> _Exercise requirements_:
Identify every line of the data that contains the string "Viewport", and copy each of those lines. Case counts.

— Start —

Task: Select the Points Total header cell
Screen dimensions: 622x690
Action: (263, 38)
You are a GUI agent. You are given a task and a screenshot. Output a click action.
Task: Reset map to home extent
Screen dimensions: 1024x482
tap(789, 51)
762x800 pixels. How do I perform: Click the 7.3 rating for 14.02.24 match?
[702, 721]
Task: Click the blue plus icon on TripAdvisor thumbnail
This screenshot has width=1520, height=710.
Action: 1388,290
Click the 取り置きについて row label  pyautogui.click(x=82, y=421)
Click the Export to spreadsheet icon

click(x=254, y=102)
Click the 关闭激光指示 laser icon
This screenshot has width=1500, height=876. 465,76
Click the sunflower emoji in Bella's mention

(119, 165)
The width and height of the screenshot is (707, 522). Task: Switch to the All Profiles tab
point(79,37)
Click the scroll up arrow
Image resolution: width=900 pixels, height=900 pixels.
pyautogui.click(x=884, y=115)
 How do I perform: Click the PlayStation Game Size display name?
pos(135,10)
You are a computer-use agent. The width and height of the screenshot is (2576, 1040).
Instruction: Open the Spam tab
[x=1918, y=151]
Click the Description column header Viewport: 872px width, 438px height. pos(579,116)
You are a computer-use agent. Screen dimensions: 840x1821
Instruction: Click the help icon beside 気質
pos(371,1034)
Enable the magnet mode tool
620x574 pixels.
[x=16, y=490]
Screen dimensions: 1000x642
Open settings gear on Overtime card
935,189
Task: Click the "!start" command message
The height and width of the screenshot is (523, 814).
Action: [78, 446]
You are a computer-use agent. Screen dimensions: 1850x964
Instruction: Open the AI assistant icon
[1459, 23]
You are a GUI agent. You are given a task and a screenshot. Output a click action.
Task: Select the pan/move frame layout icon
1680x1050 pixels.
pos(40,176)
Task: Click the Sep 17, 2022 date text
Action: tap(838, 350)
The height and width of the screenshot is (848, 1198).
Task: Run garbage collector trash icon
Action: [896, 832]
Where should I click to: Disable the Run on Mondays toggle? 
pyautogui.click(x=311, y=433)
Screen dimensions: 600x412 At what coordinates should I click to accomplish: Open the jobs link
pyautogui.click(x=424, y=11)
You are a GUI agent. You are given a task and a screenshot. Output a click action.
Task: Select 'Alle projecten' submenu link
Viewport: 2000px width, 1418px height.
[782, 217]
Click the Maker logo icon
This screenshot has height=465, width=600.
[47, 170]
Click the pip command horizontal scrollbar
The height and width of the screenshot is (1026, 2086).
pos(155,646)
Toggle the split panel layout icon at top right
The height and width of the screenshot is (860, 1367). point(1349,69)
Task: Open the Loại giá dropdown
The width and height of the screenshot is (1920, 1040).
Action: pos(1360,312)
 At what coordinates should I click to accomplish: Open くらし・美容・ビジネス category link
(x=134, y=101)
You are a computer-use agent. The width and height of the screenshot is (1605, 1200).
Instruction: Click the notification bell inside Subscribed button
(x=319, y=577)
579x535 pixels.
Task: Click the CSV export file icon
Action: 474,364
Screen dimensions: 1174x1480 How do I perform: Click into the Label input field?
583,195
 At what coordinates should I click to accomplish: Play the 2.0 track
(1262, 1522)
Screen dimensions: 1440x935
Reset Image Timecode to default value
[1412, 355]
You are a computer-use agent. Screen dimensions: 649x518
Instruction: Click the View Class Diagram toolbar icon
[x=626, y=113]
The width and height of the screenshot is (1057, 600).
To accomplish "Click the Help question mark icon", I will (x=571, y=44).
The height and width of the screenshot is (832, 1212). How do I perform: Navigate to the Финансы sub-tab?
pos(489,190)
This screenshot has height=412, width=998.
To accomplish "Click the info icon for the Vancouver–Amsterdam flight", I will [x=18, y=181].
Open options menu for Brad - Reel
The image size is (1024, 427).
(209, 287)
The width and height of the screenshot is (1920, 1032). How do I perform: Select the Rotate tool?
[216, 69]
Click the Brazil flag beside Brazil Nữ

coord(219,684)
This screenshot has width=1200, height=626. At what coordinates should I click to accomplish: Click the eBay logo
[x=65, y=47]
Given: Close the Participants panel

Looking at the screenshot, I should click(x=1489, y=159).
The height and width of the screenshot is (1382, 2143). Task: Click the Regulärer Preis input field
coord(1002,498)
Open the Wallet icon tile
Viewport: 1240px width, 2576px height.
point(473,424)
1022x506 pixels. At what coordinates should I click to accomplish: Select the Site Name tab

— End —

> _Written response_:
Click the Description column header Viewport: 872px width, 438px height. pos(579,116)
Viewport: 2000px width, 1418px height.
Viewport: 1240px width, 2576px height.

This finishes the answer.